Concentración del sistema financiero ecuatoriano

Por: Alex Alcívar Viteri, MBA El Ecuador tiene uno de los sistemas financieros más concentrados de Latinoamérica, lo que quiere decir que el mercado financiero es controlado por pocos bancos. Esta situación conlleva otra serie de consideraciones de carácter político y social, pues el equilibrio de poder en el Ecuador hace rato se rompió, al perder Guayaquil –por diversas razones financieras, gerenciales, políticas y hasta climáticas- la supremacía económica y bancaria hoy ejercida desde Quito. Sin embargo, el problema real para el ecuatoriano común es la concentración centralista de los créditos, pues mientras un costeño tiene en promedio un crédito superior a los USD. 300, un serrano tiene unos USD. 500, mientras el amazónico no llega a los USD. 90 y el insular no llega a los USD. 40. 

La concentración bancaria también ha estado acompañada de una gran centralización de créditos, dado que el monto concedido es muy superior en Pichincha y Guayas, donde por ejemplo, el crédito total  supera los USD. 2.000 millones en Pichincha y en Guayas, supera los USD. 1.600 millones.
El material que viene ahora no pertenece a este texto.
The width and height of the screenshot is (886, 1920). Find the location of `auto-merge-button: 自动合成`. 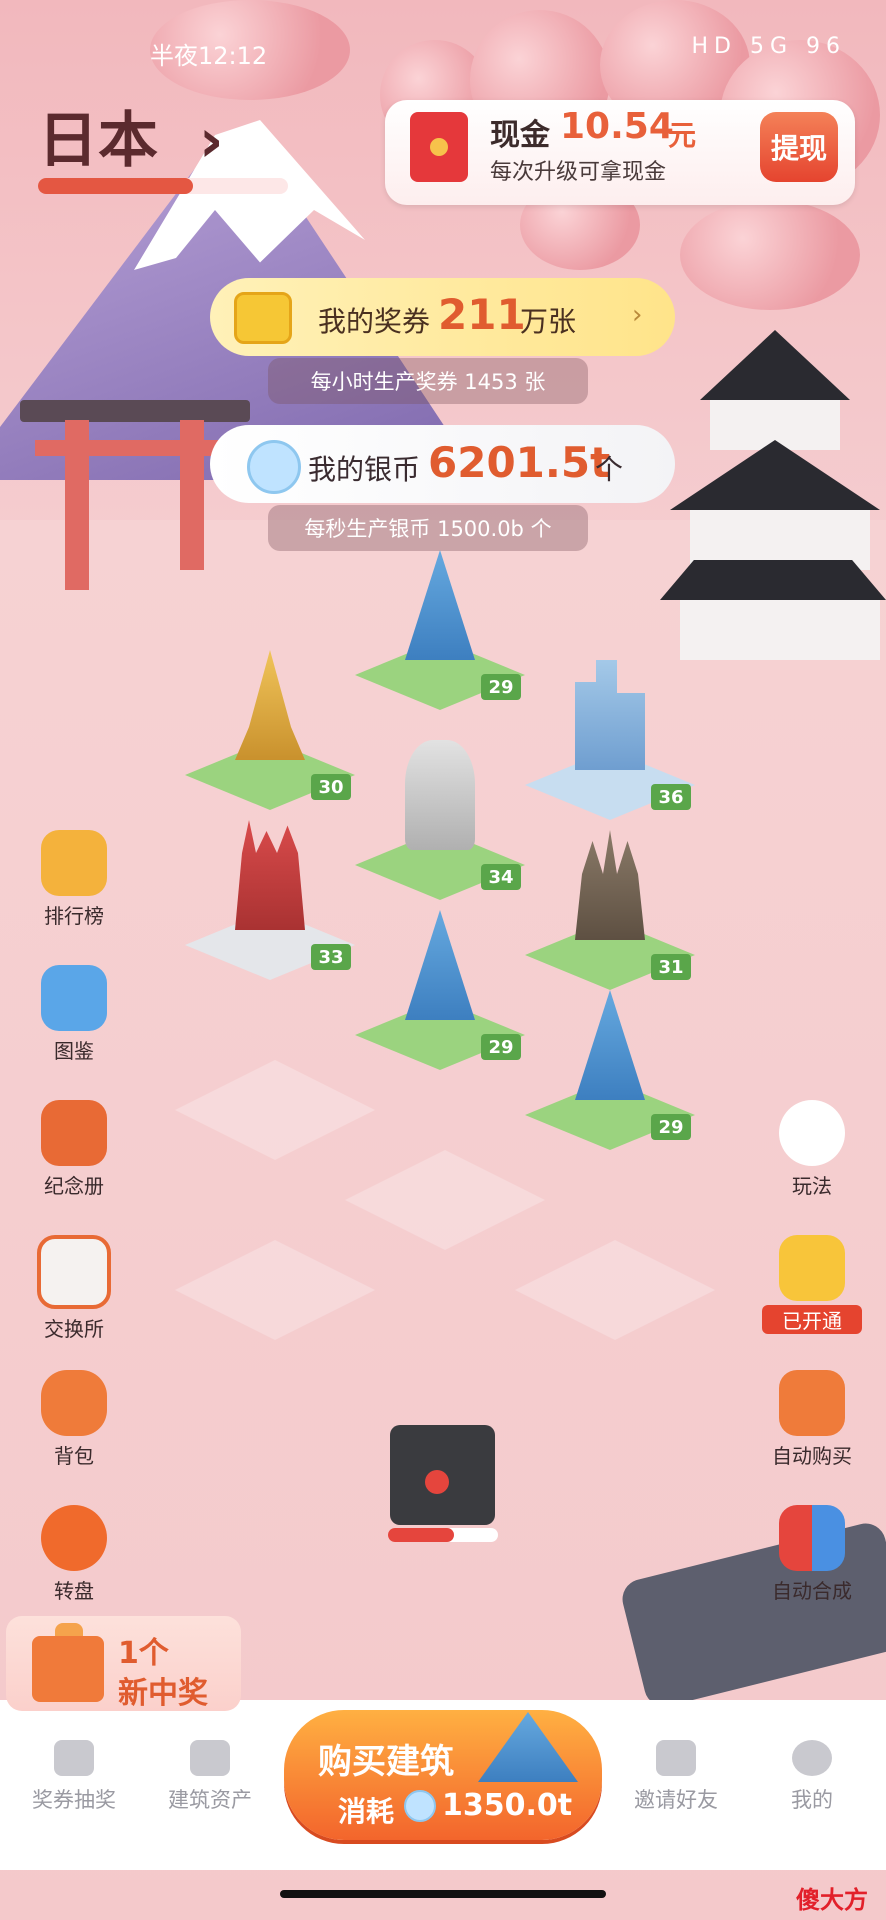

auto-merge-button: 自动合成 is located at coordinates (812, 1554).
Azuay, supera USD. 300 millones y Manabí, apenas llega a USD. 140 millones (USD. 100 dólares per cápita), cifras que no cuadran con demografía nacional y ni hablar de las anomalías y desigualdad que afectan a otras provincias que prácticamente no son atendidas por la banca. Si en Manabí hay USD. 140 millones de dólares en crédito, cerca de USD. 100 millones son operaciones de consumo (no productivas), principalmente ubicadas en Manta y Portoviejo (en ese orden), lo cual es dramáticamente inferior a los cerca de USD. 1.000 millones de crédito de consumo colocados solamente en Pichincha y Guayas. En términos del peso económico de las ciudades más grandes, y aunque alguno de mis amigos guayaquileños se ofenda, también habría que preguntarse cual es la ciudad más comercial del Ecuador, pues el crédito en ese rubro se concentra en aproximadamente un 45% en Quito y Guayaquil apenas llega al 31%, lo que quiere decir que por cada USD. 100 dólares de crédito comercial concedidos en Quito, apenas USD. 72 se conceden en Guayaquil, lo que explica la patente recesión en esa ciudad. Volviendo al crédito comercial, Manabí no llega al 4% del total nacional y es ampliamente superado Azuay (8%).  
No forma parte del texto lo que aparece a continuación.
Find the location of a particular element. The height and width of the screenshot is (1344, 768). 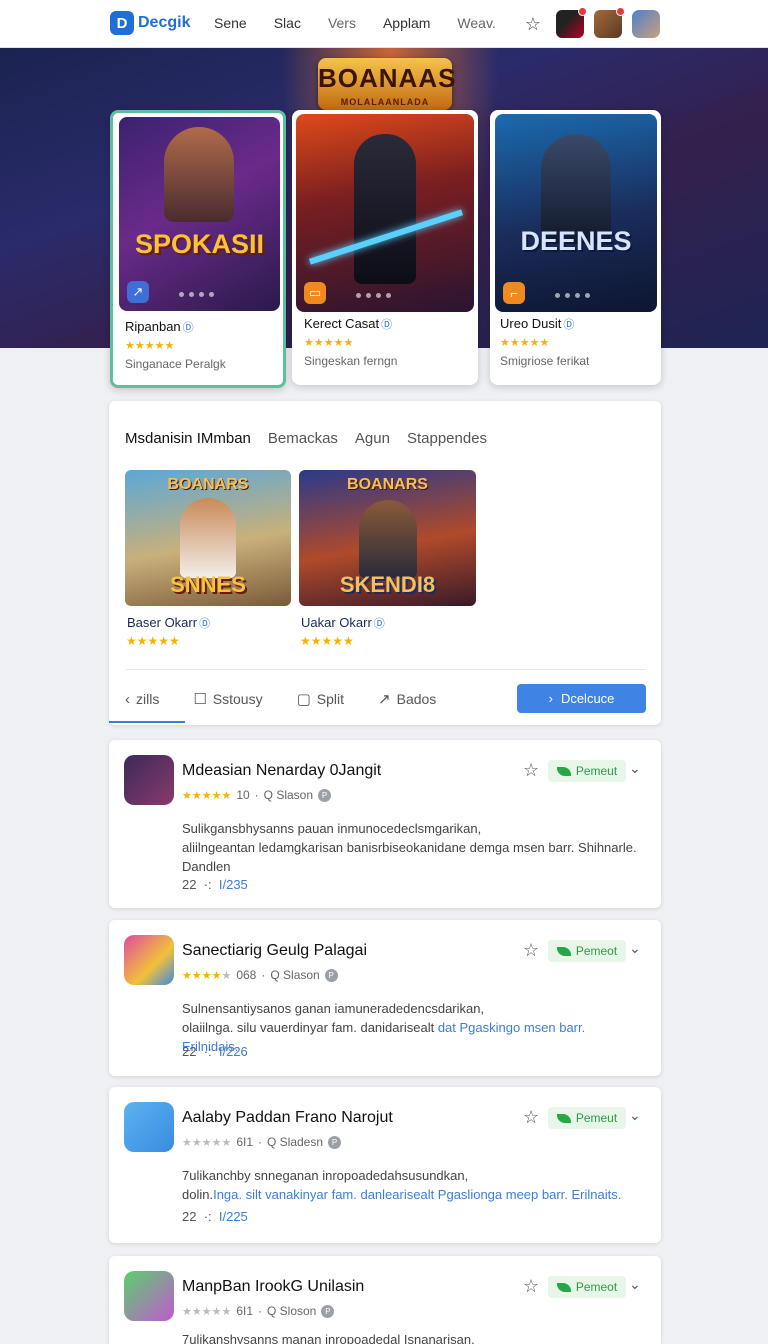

En cuanto a otros sectores atendidos por
la Banca ecuatoriana, como la producción, microcrédito y vivienda, las cifras e inequidades son todavía más dramáticas, sobretodo en las provincias marginadas. Otros países del mundo han implementado regulaciones para corregir estas anormalidades, incluyendo los Estados Unidos.
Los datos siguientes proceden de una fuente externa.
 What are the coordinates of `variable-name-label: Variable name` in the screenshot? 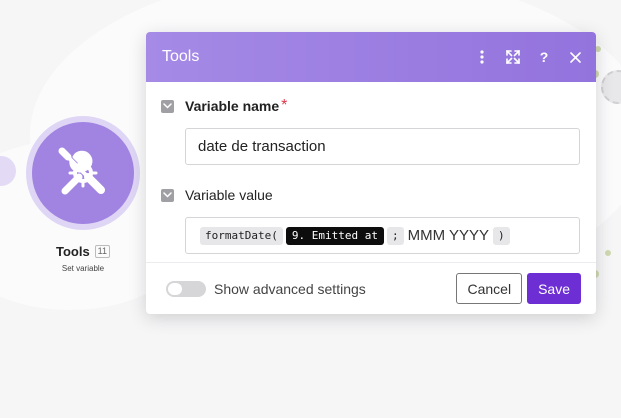 It's located at (232, 106).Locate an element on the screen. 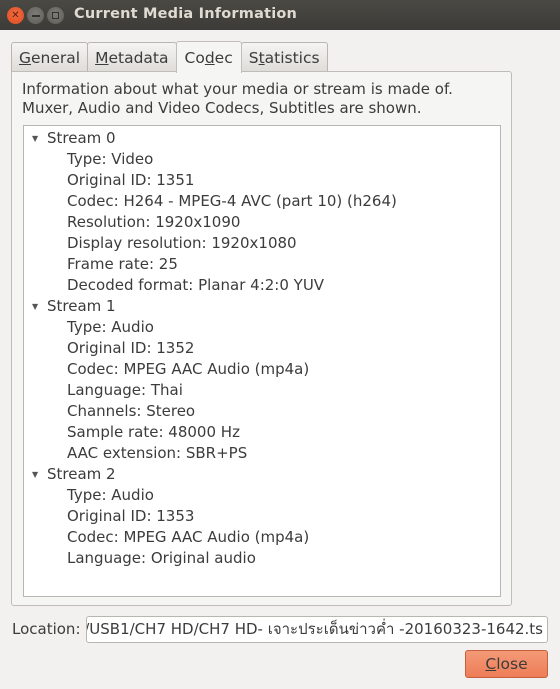 This screenshot has width=560, height=689. minimize-icon is located at coordinates (36, 16).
  Es urgente que el Estado incentive la inversión bancaria extranjera en uno de los pocos sectores que crece más que el promedio de la economía (lo que aparte de ilógico, es ridículo), pero que tiene asimetrías que profundizan las amplias brechas de desarrollo entre las provincias grandes y pequeñas. La entrada de nuevos actores en el mercado financiero, al aumentar la competencia podría –posiblemente- presionar a la banca ecuatoriana a mejorar sus indicadores de eficiencia y reducir el costo neto del dinero (no solamente las tasas de interés, sino comisiones y tasas por servicios). Proyectos de Ley como el de Rehabilitación dela Producción Nacional del Partido Social Cristiano en el Congreso, si bien tiene importantes fallas a corregir y ha sido valioso para poner el tema a discusión, tampoco es completamente negativo y podría ser interpretado como un “grito de independencia” geopolítico-económico de un Guayaquil luchando por recuperar su “espacio vital”, amenazado ahora por la concesión del puerto de Manta, evento que bien manejado y con medidas colaterales urgentes, debe ser un detonador de nuestro desarrollo provincial.